"The Es are gone?" said Phaeton. "Do you mean to say that you have been buying a font of type with no Es in it?"

"Yes; why? What's the harm in that?" said Ned. "You don't expect everything to be perfect when you buy things second-hand."

"Of course not," said Phaeton; "but what can you do without Es? If the Qs or the Xs were gone, it wouldn't so much matter; but there's hardly a word that hasn't at least one E in it. Just count the Es on a page of any book. And you've been fooling away your money on a font of type with no Es! Mr. Alvord ought to be ashamed of himself to cheat a boy like that."

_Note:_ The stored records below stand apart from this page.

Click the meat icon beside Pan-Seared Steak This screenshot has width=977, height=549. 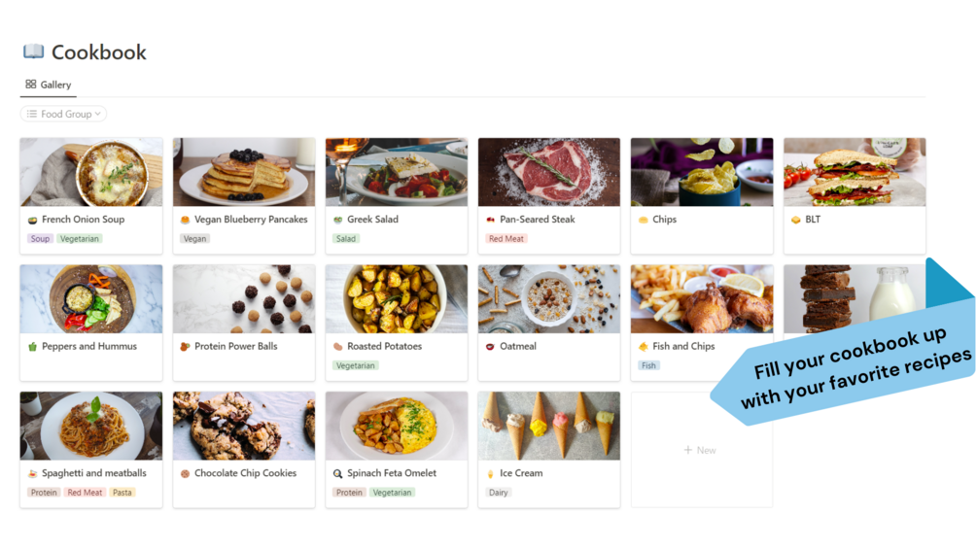click(490, 220)
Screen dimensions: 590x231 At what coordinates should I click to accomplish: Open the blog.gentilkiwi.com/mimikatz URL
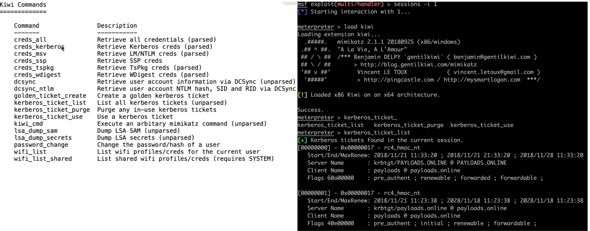tap(418, 65)
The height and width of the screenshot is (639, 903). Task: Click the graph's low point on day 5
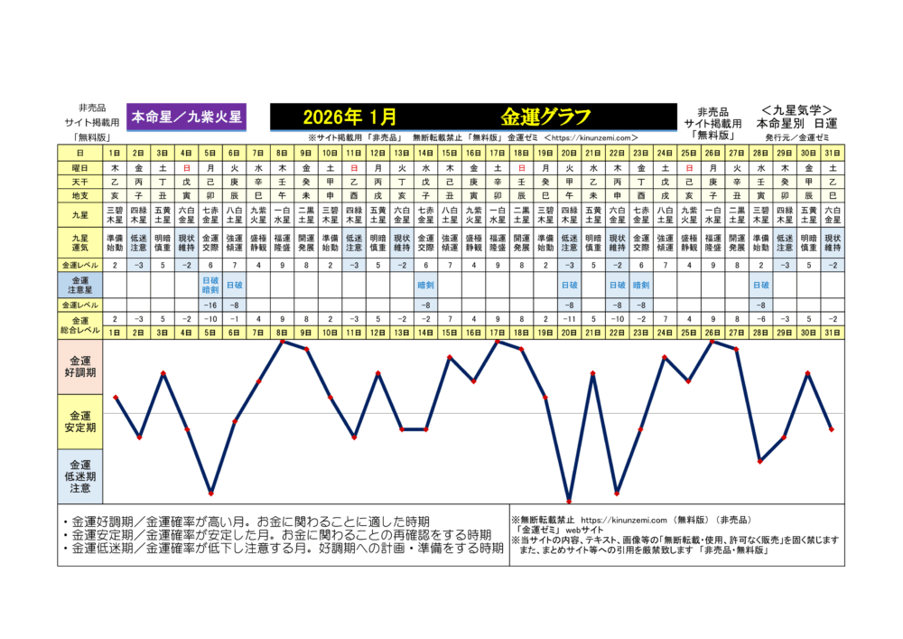coord(210,494)
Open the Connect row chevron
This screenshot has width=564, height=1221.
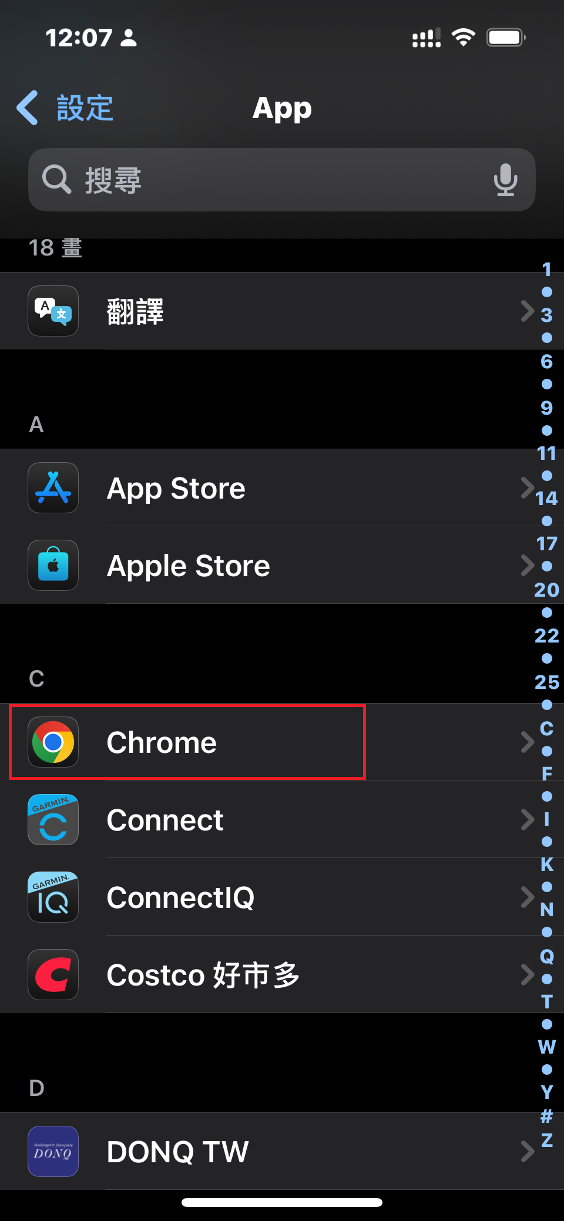point(527,819)
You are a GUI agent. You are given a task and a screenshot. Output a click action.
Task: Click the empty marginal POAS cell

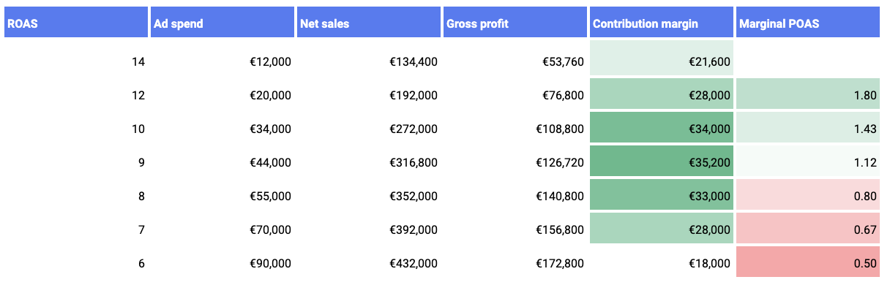[808, 61]
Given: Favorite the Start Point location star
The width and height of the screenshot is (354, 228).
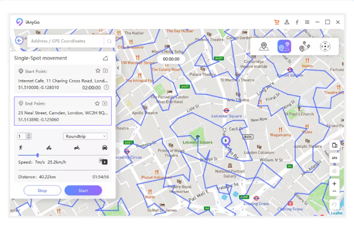Looking at the screenshot, I should pyautogui.click(x=98, y=71).
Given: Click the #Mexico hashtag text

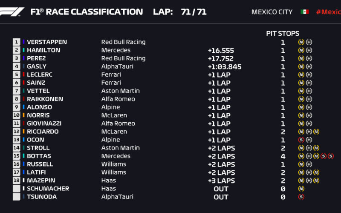Looking at the screenshot, I should pos(328,12).
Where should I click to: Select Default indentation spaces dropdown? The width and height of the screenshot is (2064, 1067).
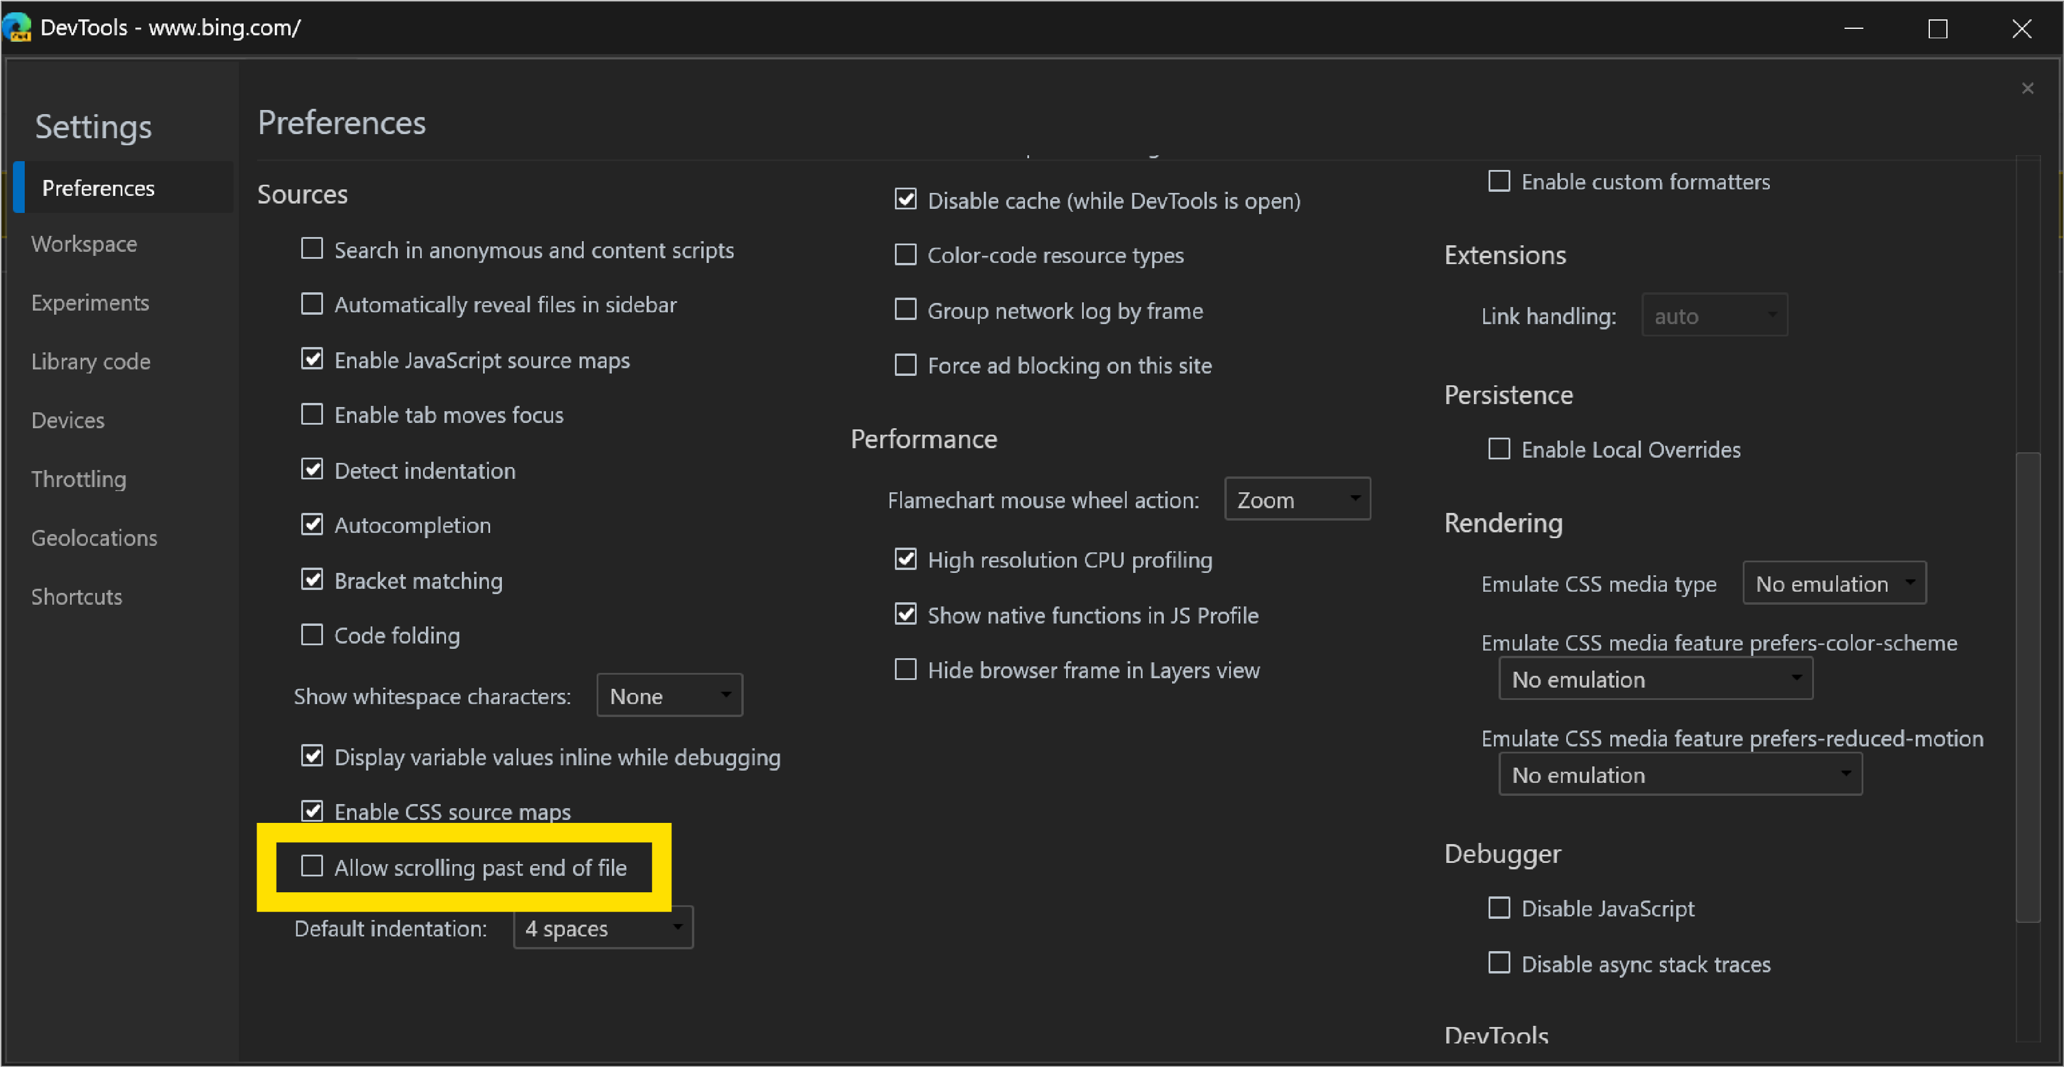pos(601,928)
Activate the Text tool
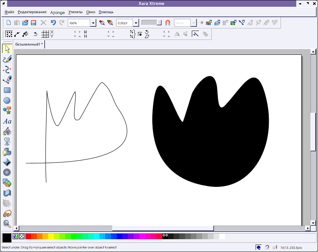 7,121
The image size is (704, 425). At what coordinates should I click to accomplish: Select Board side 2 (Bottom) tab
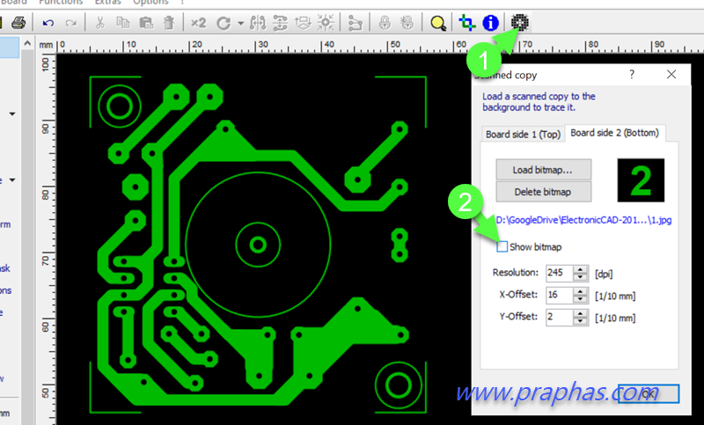tap(616, 133)
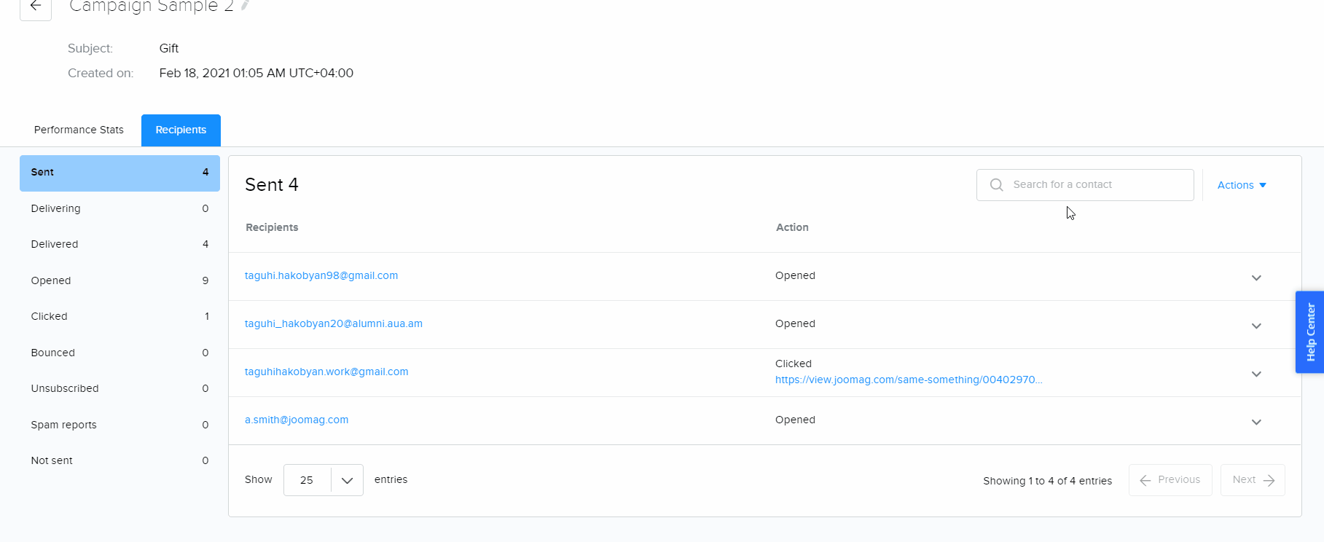Open the clicked joomag.com link
1324x542 pixels.
908,380
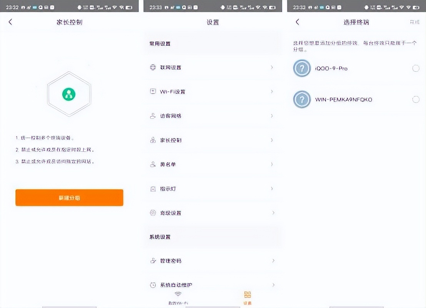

"You needn't be scolding me for fooling away the money," said Ned. "What have you been doing, I should like to know? Fooling away the money on that old torrid-zontal balloon thing, which will probably make a shipwreck of you the first time you try it. And, besides, I didn't buy the type of Mr. Alvord."

"Where did you get it?"

"Bought it of a boy that I met on the stairs when I was coming down from Alvord's."

"Who was he?"

"I don't know. He lives on one of those cross-streets down by the aqueduct. I went to his house with him to get the type. He said he used to have a little office, but his father wouldn't let him keep it any more, just because the baby ate some of the ink."

"It's too bad," said Phaeton; "the type will never be of any use. What do you suppose could have become of the Es?"

"I don't know," said Ned, a little morosely, "unless the baby sister ate them too."